Согласно древнему наблюдению, сон – малая смерть. Для ведущих полупризрачное существование героев повести сон – доминантное состояние. Отчасти это обусловлено погодой, хронической усталостью, недоеданием, условиями быта. Но главное, что подчёркнуто и заголовком, – люди "спят от печали": "От непомерной усталости Нюрочка никак не может проснуться, как ни старается. Ей надо к маленькому Сане. Ей давно надо к Сане. А она спит под могильными венками и изнемогает от отчаянья – она погибает в полной безвестности, оставленности, немоте – и спит. /…/ Но она зябнет под могильными венками. Мучается от онемелости поджатого своего тела. И спит, укрытая тьмою, как смертью". "Сон – беспробудный, долгий – роскошь бедных". "Сон, тёмный, как обморок, накрыл всех, от мала до велика"; "все в Столбцах видели сей час необыкновенные сны, цепенея от печали, потому что не всем в городишке предстояло выжить в новую лютую зиму". Речь может идти и о более широком обобщении: о временном тяжком сне искусственно обессиленной русской нации…


Сознание оказавшихся в земном аду отравлено исподволь привитым ощущением их собственной греховности. Согласно новой, навязанной верхами морали, герои повести – люди второго сорта. Они виноваты в том, что не приспособились к новым правилам жизни. Они – неудачники, и сами должны каяться в этом… Отсюда – очередной символический лейтмотив: "плотное небо вынужденного греха висит над Столбцами". "Плотное небо вынужденного греха нависло над всеми. И тьма эта – смерть душ…". "Плотное небо вынужденного греха не пускает его (народ, – С.Ч.) к свету надземному. Нет этим людям жизни на земле, нет им и пути на самый светлый верх, а меж смертью и жизнью, как меж небом и землёю, голодно пребывать, зябко. Томятся, жалуются души спящих – и не видят спасенья ниоткуда".

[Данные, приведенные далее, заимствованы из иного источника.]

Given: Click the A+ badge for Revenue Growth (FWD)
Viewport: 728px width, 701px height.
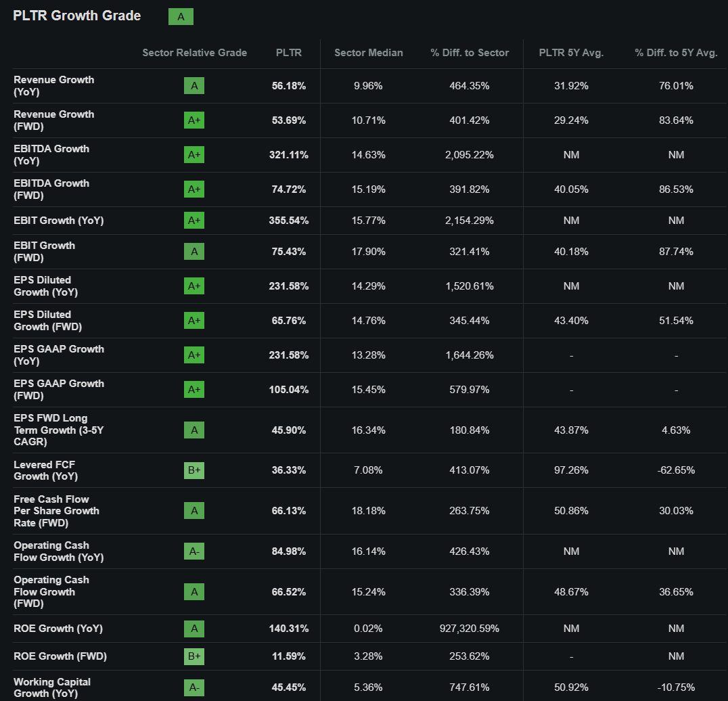Looking at the screenshot, I should [194, 120].
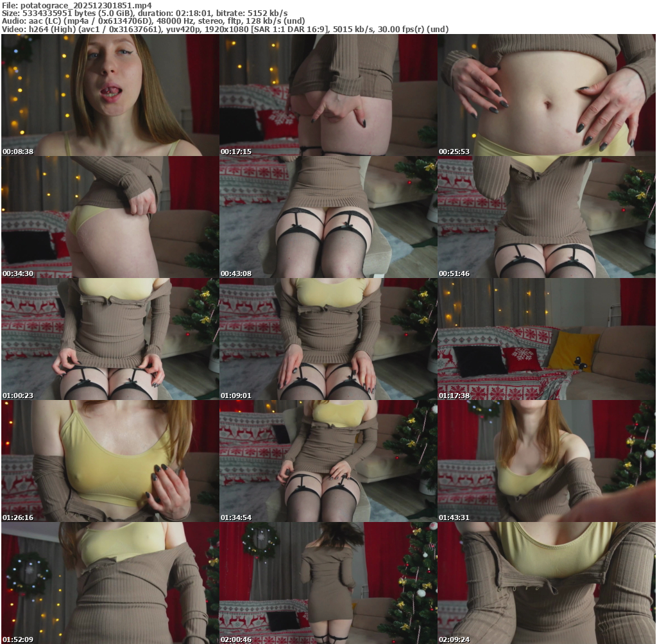This screenshot has width=657, height=644.
Task: Open the thumbnail at 00:25:53
Action: [x=547, y=95]
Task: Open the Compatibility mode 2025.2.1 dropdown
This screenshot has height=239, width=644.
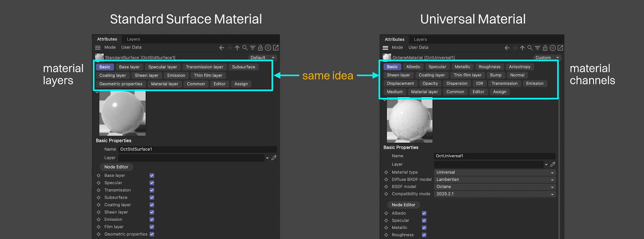Action: [x=495, y=194]
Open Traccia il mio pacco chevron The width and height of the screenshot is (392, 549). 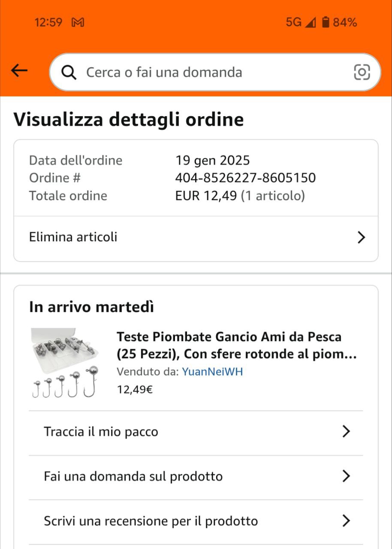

Рисуя "вышедшую на поверхность", "реальную" преисподнюю, Вера Галактионова использует и символику Низа, Дна (пространственного, исторического, социального).


Где-то в недрах заброшенного подземного цеха обитают – словно начинающие черти – "чуханы", малолетние наркоманы, которые отрываются от бочки с остатками химикатов лишь для того, чтобы погрузиться в мир видений.


Рядом с городом находится гигантский котлован в виде воронки – бывший комбинатский вскрышной комплекс, "напоминавший ранее шумное строительство Вавилонской башни, только перевёрнутой и состоящей из пустоты, всё углубляющейся конусообразно в глубь земли".


Впечатляют своей наглядностью обобщённые ассоциативные образы всеобщего регресса, провала в историческую бездну: "Да, развитие мира повернулось вспять. И спираль, о которой толковали Жоресу на партсобраниях, теперь раскручивается обратно, очень быстро – от социализма к капитализму, к феодализму, к рабовладельческому строю, к первобытнообщинному… Словно полная бадья воды вдруг сорвалась обратно в колодец и летит в чёрное земное дно, разматывая дребезжащую цепь. /…/ Страшно вертится сама собою блестящая рукоятка колодца, вытертая до сияющей белизны миллионами мозолистых рук, вздымавших полную, тяжёлую бадью прогресса многими веками…


Теперь надо держаться от мелькающей рукоятки подальше – она зашибёт всякого, кто попробует остановить паденье бадьи, стремительно падающей в глухое, слепое, бесцветное Ничто…".


Ощущения поворота вспять, катастрофического падения проявляются также в символике Родины и национального Пути.


Восприятие героями романа своей родной страны, России, внешне двойственно. С одной стороны, она оставила их за своими пределами, стала не "матерью", а "тёткой". Но, с другой стороны, и сама Родина истерзана и разорена, что многократно подчёркивается в произведении. В частности, проводится впечатляющая аналогия между физической болью Нюрочки, которой при рождении Сани пришлось делать кесарево сечение, и бедствиями страны: "Россия, родительница! Россия-роженица, насильно вспоротая и наспех зашитая, обескровленная и обедневшая, видны ли тебе в холодной тьме наши страданья?..". Этот щемящий образ Родины, подчёркивающий поистине кровную связь с нею отверженных русских, усиливается символикой креста как орудия мук и распятия. Послеоперационный шрам на теле молодой матери имеет форму креста (кстати, восьмиконечного: один длинный продольный разрез и три поперечных), и по ночам Нюрочку мучают "крестообразные" боли. Так и Россия несёт на себе свой крест, восходя на новую Голгофу. (В финале романа Крест возникнет уже как знак спасения, грядущего воскресения: три белоснежных птицы пролетят над Столбцами "крестообразно" по отношению к линии человеческих взоров… Это ещё один характерный пример символического ряда романа.)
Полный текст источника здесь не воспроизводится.